I agree with the hon. Member for Oxford West and Abingdon (Layla Moran) about the loophole in the Bill that she highlighted, which allows individuals or their assets to be exempted if so doing would be in the interests of the economic wellbeing of the United Kingdom. That gives the Government a whole lot of scope to exempt people from the Bill. There are clearly huge sums of money involved, and the economic wellbeing of the United Kingdom is ailing in many respects because of many things—not least Brexit—so they could look to that as a loophole. That must be closed. I do not think I got in to put my name to amendment 4 in time, but I fully support what she puts forward in it.

On sanctions, the Bill sets out a series of reforms that are likely to intensify sanctions enforcement. The SNP pushed for greater action on sanctions and their enforcement back when the Sanctions and Anti-Money Laundering Act 2018 was going through the House. There are limitations for the Office of Financial Sanctions Implementation: as I mentioned earlier, when we do not know where people are hiding their money, it is difficult to track them down, impose sanctions on them and enforce those sanctions. A great deal more needs to be done in that regard as well. As my colleague on the Treasury Committee, the hon. Member for Wallasey (Dame Angela Eagle), mentioned earlier, the OFSI has only 37.8 staff, which does not seem sufficient to the size of the task it faces. I hope that it will be able to get more resource to do that. Clearly no one could have quite anticipated the scale of the current sanctions, but it needs further resource for sanctions, both so that it has the expertise it needs and to ensure that our sanctions are aligned with those of other jurisdictions around the world.

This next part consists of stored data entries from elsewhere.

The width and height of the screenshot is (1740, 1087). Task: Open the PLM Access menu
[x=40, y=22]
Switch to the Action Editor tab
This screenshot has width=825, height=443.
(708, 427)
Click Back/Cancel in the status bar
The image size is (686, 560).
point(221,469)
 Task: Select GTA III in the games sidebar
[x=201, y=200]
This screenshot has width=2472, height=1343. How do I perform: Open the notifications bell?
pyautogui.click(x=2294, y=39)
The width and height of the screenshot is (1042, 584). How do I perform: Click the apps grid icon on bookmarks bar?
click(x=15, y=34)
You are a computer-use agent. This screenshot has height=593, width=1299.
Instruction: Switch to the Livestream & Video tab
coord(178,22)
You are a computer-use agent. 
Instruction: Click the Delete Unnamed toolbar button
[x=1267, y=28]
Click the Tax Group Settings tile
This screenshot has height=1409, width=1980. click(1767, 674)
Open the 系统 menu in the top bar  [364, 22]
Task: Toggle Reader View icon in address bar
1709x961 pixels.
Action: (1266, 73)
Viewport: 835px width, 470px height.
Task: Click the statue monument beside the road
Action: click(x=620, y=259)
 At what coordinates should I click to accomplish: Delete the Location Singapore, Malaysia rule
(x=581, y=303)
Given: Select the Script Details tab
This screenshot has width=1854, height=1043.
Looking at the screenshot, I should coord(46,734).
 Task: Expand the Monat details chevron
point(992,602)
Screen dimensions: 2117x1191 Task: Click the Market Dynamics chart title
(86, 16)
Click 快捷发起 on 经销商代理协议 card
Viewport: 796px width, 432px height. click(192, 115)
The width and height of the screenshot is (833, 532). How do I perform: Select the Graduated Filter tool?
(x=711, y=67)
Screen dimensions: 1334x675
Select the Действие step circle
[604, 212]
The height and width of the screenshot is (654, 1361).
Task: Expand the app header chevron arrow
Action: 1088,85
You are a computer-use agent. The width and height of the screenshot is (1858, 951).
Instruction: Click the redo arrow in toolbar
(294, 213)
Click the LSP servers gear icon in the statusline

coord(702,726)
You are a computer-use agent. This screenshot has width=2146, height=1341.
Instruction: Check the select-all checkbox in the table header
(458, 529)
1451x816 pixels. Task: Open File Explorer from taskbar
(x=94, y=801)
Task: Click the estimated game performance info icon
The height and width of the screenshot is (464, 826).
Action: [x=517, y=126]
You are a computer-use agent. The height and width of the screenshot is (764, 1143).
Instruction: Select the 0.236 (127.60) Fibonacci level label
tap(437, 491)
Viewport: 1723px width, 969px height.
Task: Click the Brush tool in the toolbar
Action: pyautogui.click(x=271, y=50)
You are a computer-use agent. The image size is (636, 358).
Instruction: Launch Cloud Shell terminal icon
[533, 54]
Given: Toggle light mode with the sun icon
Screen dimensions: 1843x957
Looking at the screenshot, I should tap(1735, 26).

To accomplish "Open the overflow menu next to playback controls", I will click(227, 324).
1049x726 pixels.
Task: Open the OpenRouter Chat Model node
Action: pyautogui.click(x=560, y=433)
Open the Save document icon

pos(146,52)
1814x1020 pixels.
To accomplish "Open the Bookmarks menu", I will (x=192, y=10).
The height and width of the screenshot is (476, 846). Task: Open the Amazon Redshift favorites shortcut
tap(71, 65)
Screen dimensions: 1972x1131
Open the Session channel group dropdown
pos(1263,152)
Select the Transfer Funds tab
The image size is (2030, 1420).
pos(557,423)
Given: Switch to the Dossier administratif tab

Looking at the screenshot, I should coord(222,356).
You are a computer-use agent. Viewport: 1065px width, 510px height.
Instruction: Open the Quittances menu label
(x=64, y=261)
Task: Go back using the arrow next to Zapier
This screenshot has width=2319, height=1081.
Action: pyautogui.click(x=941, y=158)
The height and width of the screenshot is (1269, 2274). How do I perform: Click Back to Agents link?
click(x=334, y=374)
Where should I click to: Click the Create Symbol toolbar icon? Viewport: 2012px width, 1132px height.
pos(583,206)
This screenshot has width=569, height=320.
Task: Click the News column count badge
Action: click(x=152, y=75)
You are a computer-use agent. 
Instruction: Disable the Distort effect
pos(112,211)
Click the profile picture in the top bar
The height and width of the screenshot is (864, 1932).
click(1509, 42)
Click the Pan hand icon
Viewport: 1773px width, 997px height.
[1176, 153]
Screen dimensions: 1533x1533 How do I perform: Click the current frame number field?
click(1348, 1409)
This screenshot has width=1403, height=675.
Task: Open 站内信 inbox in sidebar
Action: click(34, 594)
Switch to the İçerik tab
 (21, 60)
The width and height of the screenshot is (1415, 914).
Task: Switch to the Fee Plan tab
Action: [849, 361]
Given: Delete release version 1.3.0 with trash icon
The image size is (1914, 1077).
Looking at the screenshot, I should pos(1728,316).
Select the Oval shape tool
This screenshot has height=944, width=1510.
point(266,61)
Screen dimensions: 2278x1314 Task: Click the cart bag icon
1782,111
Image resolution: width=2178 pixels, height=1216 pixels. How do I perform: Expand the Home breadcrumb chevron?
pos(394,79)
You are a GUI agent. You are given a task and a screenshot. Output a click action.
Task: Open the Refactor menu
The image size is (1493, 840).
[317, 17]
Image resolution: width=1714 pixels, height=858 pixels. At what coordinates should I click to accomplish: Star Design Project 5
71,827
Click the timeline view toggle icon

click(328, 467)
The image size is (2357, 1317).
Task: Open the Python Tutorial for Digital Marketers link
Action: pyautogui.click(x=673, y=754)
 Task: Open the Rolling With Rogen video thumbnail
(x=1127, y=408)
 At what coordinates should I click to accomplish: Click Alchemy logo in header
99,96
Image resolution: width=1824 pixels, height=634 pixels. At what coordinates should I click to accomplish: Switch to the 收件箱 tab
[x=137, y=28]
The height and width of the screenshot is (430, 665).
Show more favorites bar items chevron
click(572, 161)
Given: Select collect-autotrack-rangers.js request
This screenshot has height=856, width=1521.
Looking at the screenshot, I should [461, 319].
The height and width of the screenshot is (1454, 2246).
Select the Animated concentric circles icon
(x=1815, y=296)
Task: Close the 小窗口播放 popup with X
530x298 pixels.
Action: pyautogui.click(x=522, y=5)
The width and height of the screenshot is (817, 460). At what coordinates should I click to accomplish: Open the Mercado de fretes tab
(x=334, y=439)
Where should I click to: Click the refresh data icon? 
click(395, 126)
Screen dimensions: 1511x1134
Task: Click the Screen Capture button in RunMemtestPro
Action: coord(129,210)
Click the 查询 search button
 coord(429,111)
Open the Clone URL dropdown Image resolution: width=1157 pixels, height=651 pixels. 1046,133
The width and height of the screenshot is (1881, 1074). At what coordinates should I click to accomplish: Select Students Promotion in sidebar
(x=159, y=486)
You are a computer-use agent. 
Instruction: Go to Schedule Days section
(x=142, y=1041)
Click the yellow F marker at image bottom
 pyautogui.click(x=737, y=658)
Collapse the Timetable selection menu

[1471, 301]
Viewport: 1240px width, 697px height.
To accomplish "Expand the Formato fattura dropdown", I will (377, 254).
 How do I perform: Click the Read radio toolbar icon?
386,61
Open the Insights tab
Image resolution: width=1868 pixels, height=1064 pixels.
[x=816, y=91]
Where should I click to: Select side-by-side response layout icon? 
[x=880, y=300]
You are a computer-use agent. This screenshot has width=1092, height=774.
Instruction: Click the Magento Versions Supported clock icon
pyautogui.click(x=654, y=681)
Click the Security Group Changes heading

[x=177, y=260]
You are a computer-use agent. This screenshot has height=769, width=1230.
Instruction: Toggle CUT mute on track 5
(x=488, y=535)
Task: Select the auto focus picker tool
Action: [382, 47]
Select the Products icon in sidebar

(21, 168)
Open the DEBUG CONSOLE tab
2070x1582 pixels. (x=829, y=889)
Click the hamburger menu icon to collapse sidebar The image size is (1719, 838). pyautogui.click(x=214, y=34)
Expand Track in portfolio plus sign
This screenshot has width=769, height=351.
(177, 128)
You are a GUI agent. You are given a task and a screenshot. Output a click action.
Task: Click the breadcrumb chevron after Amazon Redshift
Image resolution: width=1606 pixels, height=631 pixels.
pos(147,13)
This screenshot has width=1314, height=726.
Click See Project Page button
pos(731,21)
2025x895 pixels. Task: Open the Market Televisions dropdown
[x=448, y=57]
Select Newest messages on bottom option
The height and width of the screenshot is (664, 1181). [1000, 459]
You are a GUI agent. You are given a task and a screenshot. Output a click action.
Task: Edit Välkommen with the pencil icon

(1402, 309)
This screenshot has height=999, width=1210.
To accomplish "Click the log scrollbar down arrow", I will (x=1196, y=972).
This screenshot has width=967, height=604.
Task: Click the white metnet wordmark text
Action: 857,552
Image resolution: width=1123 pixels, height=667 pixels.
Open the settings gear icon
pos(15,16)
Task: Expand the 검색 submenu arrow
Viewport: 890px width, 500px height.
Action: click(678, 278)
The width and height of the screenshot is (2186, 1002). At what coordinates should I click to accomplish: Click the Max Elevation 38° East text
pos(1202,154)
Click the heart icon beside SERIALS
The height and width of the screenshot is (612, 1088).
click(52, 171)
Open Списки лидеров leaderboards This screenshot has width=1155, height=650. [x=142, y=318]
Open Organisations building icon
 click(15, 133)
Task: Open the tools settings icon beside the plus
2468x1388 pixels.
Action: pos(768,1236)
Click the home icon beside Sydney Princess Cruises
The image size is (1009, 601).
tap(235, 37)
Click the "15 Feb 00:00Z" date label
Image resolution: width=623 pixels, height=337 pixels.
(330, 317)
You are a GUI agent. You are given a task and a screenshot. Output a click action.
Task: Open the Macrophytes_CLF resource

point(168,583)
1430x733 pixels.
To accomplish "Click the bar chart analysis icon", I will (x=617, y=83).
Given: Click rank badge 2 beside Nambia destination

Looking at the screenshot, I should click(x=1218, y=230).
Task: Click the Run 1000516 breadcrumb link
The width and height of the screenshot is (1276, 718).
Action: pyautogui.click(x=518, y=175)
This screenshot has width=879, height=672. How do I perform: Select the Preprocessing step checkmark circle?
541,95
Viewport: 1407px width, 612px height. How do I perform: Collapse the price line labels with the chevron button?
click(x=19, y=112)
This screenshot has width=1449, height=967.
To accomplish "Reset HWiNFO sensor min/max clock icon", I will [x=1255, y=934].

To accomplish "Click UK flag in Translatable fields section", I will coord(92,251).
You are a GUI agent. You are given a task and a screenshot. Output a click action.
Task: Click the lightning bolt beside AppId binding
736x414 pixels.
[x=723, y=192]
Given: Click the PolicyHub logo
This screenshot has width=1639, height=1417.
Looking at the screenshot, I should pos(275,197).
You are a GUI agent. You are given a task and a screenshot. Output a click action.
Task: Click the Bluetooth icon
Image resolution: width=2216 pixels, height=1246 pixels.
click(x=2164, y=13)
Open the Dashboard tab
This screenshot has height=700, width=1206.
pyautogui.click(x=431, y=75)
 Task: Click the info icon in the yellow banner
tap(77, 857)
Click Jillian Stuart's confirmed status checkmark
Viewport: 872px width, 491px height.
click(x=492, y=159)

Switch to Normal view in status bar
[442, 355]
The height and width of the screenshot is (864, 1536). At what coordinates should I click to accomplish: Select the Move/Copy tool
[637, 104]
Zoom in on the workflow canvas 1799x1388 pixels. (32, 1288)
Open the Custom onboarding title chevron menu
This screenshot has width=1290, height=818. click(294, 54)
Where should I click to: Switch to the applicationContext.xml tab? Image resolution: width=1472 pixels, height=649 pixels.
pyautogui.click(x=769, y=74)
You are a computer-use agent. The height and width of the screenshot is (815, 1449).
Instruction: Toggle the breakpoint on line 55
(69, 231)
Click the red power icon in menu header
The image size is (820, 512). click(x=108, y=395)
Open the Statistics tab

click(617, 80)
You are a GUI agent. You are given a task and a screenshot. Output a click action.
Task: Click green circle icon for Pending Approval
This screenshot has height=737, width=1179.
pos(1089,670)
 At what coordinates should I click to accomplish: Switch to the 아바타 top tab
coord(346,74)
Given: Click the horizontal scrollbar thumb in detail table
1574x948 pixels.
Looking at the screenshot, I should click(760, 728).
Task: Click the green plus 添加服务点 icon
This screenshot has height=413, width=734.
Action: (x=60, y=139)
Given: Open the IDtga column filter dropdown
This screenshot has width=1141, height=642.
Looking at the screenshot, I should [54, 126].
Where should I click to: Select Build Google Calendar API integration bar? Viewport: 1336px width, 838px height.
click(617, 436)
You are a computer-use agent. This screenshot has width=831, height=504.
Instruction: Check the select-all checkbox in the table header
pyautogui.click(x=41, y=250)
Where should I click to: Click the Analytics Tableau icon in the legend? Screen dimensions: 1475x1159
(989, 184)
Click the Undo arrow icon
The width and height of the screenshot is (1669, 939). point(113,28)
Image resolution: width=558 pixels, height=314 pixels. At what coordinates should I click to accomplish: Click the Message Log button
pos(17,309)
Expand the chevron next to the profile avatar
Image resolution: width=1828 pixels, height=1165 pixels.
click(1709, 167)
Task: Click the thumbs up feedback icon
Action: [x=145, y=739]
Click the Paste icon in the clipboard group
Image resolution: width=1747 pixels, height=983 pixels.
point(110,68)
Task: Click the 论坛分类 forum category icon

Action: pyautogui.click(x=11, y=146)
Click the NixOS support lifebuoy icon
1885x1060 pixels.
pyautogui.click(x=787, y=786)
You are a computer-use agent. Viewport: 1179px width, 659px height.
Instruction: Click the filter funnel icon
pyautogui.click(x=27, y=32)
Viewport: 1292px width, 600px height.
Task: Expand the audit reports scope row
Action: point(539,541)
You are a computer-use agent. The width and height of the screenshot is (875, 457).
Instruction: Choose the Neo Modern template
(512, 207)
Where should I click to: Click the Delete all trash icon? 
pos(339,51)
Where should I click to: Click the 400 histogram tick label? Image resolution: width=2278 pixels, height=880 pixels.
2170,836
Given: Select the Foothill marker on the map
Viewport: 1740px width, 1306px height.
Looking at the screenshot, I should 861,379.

Finally, according to figures put out at the weekend by the Minister for Brexit Opportunities and Government Efficiency, although the UK’s sanctions are only a fraction of the EU’s or US’s efforts, they have captured more in value than either of them. That is an interesting and curious point, and a serious one if it indicates how much Putin-related cash is swilling around in London’s economy. If the figures are to be believed, the UK has more in assets belonging to oligarchs than the EU and the US combined, which really shows us the scale of the problem that the UK Government have got themselves into.

The SNP supports the measures in the Bill that will strengthen measures on economic crime. Although they do not go far enough or fast enough, they are long overdue. We look forward to moving some amendments later this evening—and, if the Government have any sense at all, they will accept them.